Hence, impact funds must be managed in a way that achieves a balance between creating a meaningful impact for underserved communities and marginalised segments of society, or a sustainable environment, and financial returns for investors.
This can be achieved by consolidating the components of PE and VC approaches that are better suited for impact funds and creating a new hybrid approach wherein the fund will invest in the VC stage but operate like a PE. In order to gain a better understanding, let’s look at a comparison of the PE and VC investment approaches.
The Need For A Hybrid Approach
Similar to VC funds, impact investments should be focused on early-stage businesses, enabling social ventures to establish their operations, grow their market and consequently create more impact.
When it comes to the transaction evaluation for an impact fund, it should be more like a PE fund rather than a VC fund. The reason for this can be attributed to the high risk associated with a VC fund due to high mortality rates and risky financial returns statistics.
In a VC fund, some companies generate minor profits, and an even lesser number of companies generate major profits, covering the losses from others and generating 25-30% IRR at the fund level. Moreover, VCs do not diversify much, limiting the scope of impact an impact fund would want to achieve.
Similar to the PE approach, impact funds should manage a small number of business ventures and work toward reducing the mortality rate in their portfolio to create sustainable businesses. By investing in a small yet diversified set, the impact fund manager will be able to focus on each of the businesses and help them grow and sustain for a longer period of time. Furthermore, the PE investing approach involves investing in companies that generate positive cash flow, which offers an additional opportunity for exit through a management buy-out.
While the risk-return ratio may suggest that reduced risk leads to lower returns, it is important to consider that this approach differs from VC, where profits rely on a few successful companies. In contrast, this approach aims to generate market-rate returns from a larger number of companies in the portfolio. This collective financial return ensures long-term profitability and sustainability.
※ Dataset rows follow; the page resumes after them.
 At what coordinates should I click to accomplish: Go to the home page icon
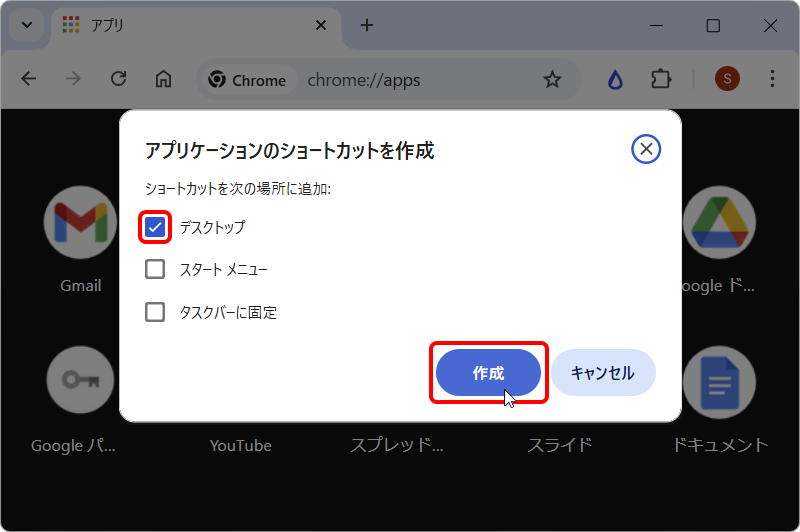[164, 80]
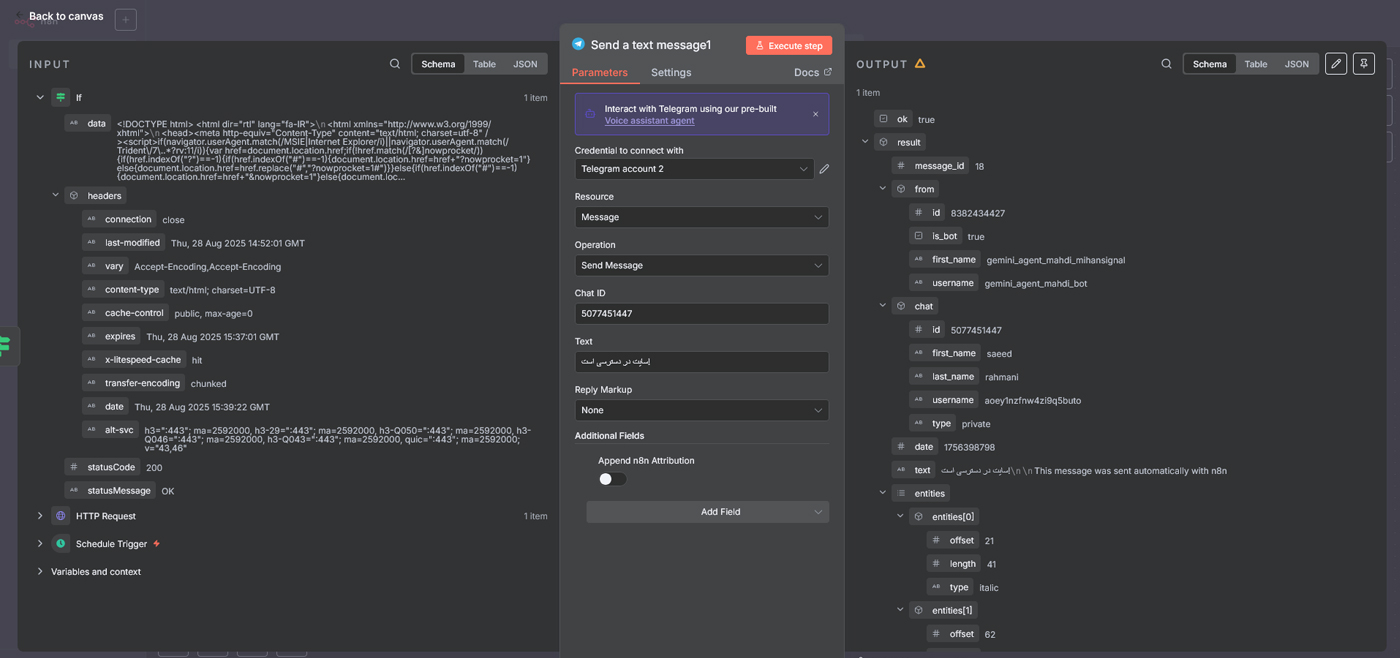
Task: Dismiss the Voice assistant agent banner
Action: click(x=815, y=114)
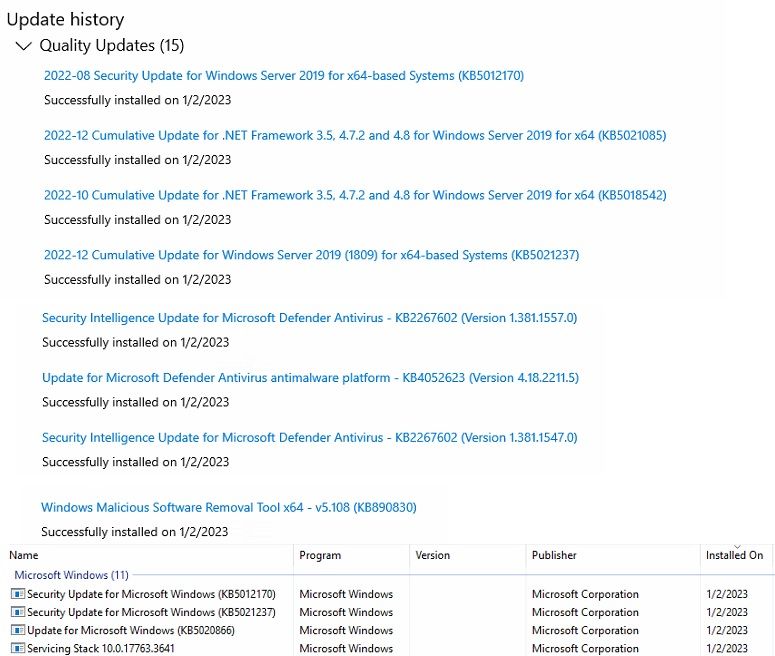The width and height of the screenshot is (775, 656).
Task: Click the icon beside Security Update KB5021237
Action: click(18, 612)
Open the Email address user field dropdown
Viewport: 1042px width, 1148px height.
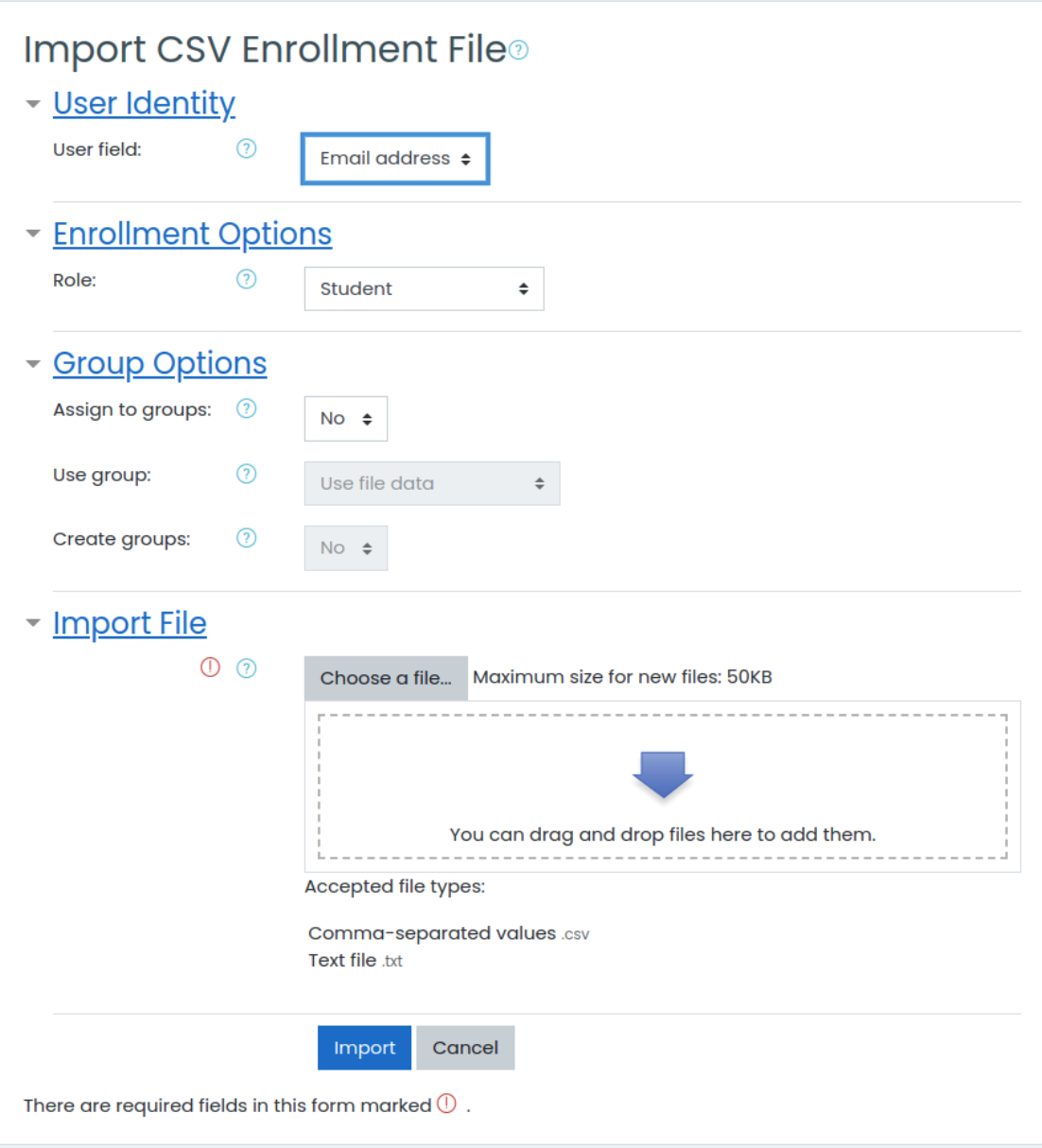pyautogui.click(x=395, y=159)

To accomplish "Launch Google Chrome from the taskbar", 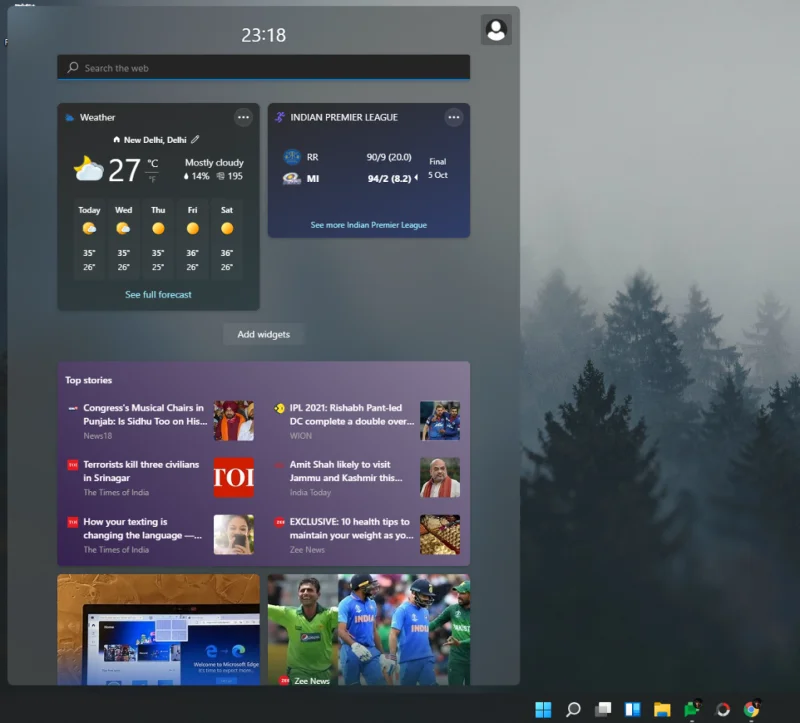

The Way Forward For Tapping Impact Investments
To establish impact investments as a strong investment opportunity with its own operational model, stakeholders in the impact investment ecosystem, including investors, fund managers, and regulators, need to collaborate and formalise a structure for impact funds. The hybrid investment approach is an optimal way to achieve this, ensuring long-term sustainable returns for the planet, people, and investors.